Saturday, April 16, 2011

168: The Spirit of the Beehive

Having just completed my entry on Kes (1969; #169) I was struck by the fact that I chose a movie with so much similarity to follow it up.  This is coincidence of course, as I have little more than the 1001 text and the netflix summation to work from as far as preconceptions of the remaining films.  While I could do more research, I prefer to go into them knowing as little as possible at this point.  It makes the surprises so much richer, and indeed I was rewarded in spades with Victor Erice’s The Spirit of the Beehive (1973).  I write that this film is similar to Kes because they appear to entail similar themes, ostensibly at least.

            Both are films which center on children and the secret worlds they inhabit when away from the watchful eyes of adults.  I wrote that a weakness of Kes was its having lost itself between being a “coming of age” story and several other genres.  Ironically, this same enigmatic trait is one of the strengths of Erice’s picture.  Set in Spain “around 1940” the film tells us, it is the story of a family, but a dreary family drama it is not.  There are issues which boil beneath the surface within these familial relationships, but not all of them are addressed by the movie.  Some simply exist.  The central relationship is that of the two young daughters, one only a year or two older than the other, but eons wiser as far as children are concerned.
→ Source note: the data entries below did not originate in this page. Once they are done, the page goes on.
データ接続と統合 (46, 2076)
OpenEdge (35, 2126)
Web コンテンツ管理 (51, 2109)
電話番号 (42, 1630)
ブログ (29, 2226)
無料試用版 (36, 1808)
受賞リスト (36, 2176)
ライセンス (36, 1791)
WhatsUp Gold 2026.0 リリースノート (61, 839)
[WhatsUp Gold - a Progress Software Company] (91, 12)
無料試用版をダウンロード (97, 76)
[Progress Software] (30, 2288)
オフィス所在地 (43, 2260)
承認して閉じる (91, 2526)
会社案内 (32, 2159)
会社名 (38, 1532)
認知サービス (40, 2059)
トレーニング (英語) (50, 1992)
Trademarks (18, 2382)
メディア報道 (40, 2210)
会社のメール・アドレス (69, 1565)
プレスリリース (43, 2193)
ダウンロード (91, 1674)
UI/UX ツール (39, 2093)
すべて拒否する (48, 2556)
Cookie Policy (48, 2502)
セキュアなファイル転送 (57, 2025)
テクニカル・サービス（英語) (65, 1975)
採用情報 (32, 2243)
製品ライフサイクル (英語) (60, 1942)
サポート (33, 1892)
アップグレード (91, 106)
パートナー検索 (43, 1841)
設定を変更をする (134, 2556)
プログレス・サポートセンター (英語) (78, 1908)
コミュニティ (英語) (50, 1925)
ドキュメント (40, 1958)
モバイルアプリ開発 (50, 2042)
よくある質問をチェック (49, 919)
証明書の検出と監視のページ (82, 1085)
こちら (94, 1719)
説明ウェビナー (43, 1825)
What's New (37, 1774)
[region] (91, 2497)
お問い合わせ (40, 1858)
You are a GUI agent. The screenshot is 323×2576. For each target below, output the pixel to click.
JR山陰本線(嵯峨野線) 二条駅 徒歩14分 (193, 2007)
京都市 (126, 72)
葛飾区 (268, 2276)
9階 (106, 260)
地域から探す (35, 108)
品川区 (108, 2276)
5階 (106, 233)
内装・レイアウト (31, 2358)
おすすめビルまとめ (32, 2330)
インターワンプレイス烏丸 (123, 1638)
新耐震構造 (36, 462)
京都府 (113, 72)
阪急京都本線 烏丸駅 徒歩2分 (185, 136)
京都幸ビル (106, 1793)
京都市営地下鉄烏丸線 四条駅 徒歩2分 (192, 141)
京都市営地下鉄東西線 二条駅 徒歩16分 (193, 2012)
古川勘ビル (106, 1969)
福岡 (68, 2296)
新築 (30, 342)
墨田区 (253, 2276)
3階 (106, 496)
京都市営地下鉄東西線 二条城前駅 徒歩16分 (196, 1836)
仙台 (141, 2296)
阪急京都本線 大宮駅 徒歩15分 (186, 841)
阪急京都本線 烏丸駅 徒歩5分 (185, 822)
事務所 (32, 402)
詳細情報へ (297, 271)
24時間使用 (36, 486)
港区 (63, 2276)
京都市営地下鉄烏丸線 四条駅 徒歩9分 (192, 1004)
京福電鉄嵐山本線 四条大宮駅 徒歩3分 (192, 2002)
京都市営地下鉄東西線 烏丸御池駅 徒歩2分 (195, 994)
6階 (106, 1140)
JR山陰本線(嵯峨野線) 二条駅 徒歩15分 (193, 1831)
            After a screening of Frankenstein (1931) in their small village, the younger asks the elder about the famous sequence which leads to the drowning of the young girl and the eventual demise of the creature.  Neither really understands the implications of the flowers floating in the pond or the message about playing God that the film implies.  Still the older sister, Isabel (Isabel Telleria), tells the younger, Ana (Ana Torrent), that she has seen the spirit of Frankenstein’s monster, and knows where he resides.  One of the elements that so richly adds to the tone of this film is the way in which Erice captures how children react to the movies.  The boys and girls of the village are both captivated and horrified by the picture they’ve seen, and the director displays this, as its story slips into the mythology of their own play.

            Simultaneously, a political fugitive (who may or may not have been the lover of the girls’ mother) takes refuge in the same abandoned farmhouse where Isabel claims she has seen the spirit of the creature.  When Ana sneaks away in the night to search for him she comes upon the man, believing him to be Frankenstein’s monster.  This scene is brilliant, as almost silently it pays homage to the scene in the 1931 film which set the plot in motion. 

            The beehive of the title references those kept by the girls’ father as he cultivates honey, and the clear visual likening to them which is created by the stained glass windows of the family’s home.  While the father is a naturalist, his daughters seem much more concerned with the supernatural, and the title and visual motif thus insinuate the presence of the “spirit” within the home, the family itself.  Not quite a fairy tail or a children’s movie and not quite a family picture, The Spirit of the Beehive might seem out of place in many sections of the average Blockbuster.  Yet it is a film with universal themes that can resonate with both younger and mature audiences, and is a surefire winner in the “classics” aisle.